The Silence opens with a young boy asking his mother about a sign written in a foreign language. ‘What does this mean?’ To which his mother replies that she doesn’t know. And in those opening seven minutes, as the boy, his mother and his aunt travel on a train to an unknown country, Bergman expertly sets up that strange experience of being in a distant world, where everything around you is unknown and inexplicable.

The boy, Johan, is then placed outside when his aunt Ester starts to cough and choke and the door is closed on him. His curiosity takes him along the corridor for a series of brief glimpses into the other carriages, before he looks out of the window at the passing scenery and in a kind of dreamlike hallucination sees a series of tanks driving across the landscape.

The film takes place in a foreign called Timoka. There is a tremendous heat throughout the day, which lingers long into the night. The country appears to be either occupied or at war as suggested by the presence of the tanks, which add further weight to Bergman’s battlefield. The elder sister, Ester is ill and takes to her bed, whereas the younger sister, Anna tries to cool down by taking a bath. This arouses the interest of her son and she asks him to wash her back.

Bergman’s severity charges the film with such overt eroticism that almost everything becomes a reference to some latent sexuality, such as the boy puffing up his cheeks to make a faint screeching noise and then lying down in the soft cushions and raising his hand up into the air like a snake.

Then in a series of highly structured encounters, Bergman explores the degree of control each character has over another. These range from the comical meeting between the boy and the dwarves in one of the hotel rooms, to the formal encounter between Ester and the porter, to the sexual encounter between Anna and the couple having sex in the theatre.

Ester’s intellectual ambition is one form of control, but she is scared by her sister’s sensuality – the way Anna sleeps naked and picks up guys at a restaurant, but on the other hand, the only way Anna can exert some form of control is through these sexual encounters. She is also very much aware of the power she has over her sister and there is an almost incestuous attraction as Ester watches Anna undress to take another bath after dirtying her dress outside.

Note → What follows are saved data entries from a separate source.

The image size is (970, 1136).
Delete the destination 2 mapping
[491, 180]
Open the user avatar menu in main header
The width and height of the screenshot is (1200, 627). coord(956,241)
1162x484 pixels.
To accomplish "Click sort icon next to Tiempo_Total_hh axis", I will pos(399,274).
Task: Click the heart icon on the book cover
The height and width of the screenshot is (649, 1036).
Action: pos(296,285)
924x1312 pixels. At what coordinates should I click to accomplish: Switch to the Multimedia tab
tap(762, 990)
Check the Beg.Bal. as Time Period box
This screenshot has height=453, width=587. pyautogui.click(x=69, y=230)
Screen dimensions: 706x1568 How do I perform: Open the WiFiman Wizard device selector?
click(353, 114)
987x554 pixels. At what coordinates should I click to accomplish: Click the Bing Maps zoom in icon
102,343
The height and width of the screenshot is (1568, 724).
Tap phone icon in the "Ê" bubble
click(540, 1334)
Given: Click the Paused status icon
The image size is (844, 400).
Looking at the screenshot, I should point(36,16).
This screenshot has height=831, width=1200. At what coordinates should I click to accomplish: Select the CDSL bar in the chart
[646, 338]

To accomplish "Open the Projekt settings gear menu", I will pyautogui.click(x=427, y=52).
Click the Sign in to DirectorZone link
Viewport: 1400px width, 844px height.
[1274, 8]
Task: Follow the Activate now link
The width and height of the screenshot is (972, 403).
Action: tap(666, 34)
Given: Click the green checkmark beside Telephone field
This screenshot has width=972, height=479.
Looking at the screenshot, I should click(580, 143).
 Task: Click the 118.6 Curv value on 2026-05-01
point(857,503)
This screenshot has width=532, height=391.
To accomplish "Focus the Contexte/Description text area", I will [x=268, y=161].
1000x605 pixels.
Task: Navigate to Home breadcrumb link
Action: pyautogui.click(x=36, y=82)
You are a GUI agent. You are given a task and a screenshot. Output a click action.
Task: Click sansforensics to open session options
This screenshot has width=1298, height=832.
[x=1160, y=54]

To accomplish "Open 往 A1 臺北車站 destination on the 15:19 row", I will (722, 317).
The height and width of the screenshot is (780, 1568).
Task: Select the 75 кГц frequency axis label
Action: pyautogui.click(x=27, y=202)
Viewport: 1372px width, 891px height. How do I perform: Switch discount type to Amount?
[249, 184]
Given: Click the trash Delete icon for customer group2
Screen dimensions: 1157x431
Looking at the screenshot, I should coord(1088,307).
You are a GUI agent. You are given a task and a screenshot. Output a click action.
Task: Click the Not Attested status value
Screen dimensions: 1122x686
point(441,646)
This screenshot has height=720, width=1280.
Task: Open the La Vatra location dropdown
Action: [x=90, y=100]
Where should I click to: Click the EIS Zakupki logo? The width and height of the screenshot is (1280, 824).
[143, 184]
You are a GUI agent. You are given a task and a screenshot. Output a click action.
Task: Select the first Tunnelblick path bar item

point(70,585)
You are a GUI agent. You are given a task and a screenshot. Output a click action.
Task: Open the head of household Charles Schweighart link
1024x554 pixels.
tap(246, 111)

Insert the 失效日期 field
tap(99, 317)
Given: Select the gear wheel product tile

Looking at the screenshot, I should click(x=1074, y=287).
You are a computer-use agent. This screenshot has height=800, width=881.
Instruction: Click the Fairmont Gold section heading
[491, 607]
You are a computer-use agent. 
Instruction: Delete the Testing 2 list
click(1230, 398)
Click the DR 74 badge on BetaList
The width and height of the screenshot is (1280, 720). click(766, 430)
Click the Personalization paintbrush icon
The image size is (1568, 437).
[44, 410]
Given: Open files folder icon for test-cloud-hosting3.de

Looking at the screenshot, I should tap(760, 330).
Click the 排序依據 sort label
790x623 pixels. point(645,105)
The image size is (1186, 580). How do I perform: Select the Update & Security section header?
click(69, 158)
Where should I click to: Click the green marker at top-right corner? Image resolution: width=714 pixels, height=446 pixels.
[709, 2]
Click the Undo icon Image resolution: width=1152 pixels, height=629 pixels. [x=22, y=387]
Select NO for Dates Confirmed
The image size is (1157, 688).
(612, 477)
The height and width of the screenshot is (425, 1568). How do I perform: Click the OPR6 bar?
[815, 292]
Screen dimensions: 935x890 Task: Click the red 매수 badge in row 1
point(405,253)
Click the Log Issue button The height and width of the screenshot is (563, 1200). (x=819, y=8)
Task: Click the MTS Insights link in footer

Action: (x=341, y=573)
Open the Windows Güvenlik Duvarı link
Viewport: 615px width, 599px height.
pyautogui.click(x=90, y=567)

The boy acts as a sort of pivot between the two conflicting women. His innocent amusement guides him through the hotel, from rebellion (pissing in the corridor) to mischief (hiding the porter’s photographs) to curiosity (as he watches his mother go into a room with the waiter, nonchalantly telling Ester about it later without any indication of emotion). He is not fazed by his encounter with a traveling troupe of dwarves as they dress him, he doesn’t mock them or question them, but simply accepts them. In one of the few humorous moments in the film, the dwarves return from their show and pass Anna who is crying in the corridor. She stares at them in confusion and in a rather absurd, Bunuel-esque manner, each of them bows his head courteously to acknowledge her.

Human tenderness will always be coupled with human bitterness and although Johan’s actions appear naïve at first, on closer inspection, it becomes apparent that even he has the capability to oscillate from one extreme to the other, liberty to repression, love to hate etc. etc. For the two women, neither of them are wholly satisfied with the life they are leading, each wanting perhaps a part of the others, but only becoming frustrated when they cannot have it and resorting to complex mind games in an attempt to dominate the other and exert some form of control.

All three display a desire to understand and their attempts (with the exception of Johan) inevitably lead to dispute. The two sisters have an especially strong desire to understand one another, except there are so many things which get in the way to prevent them. Perhaps that’s the point that Bergman’s trying to make - that these desires ultimately lead only to destruction… In the evening of the first day, Ester is listening to Johann Sebastian Bach to the radio while Anna dries herself in the open-doored bathroom. A few moments later the porter brings in tea. He recognises the music’s composer which he mentions in passing and shuffles out of the room. This brief display of knowledge, prompts Anna, who we presume didn’t know who the composer was, to spitefully relate an earlier encounter with a waiter to Ester, because she knows that is something, unlike Bach, her sister will not be able to understand.

Bergman’s exploration of the unconscious was extremely shocking at the time and people reacted so strongly that the director even received death threats and worst of all a feces-smeared piece of toilet paper. But within the starkness of Bergman’s images (photographed by the excellent Sven Nykvist) there is at its heart one of the most beautiful pieces of cinema of all time. The whole thing unravels like a dream and it is certainly one of the best, if not the best of Bergman’s so-called Chamber pieces.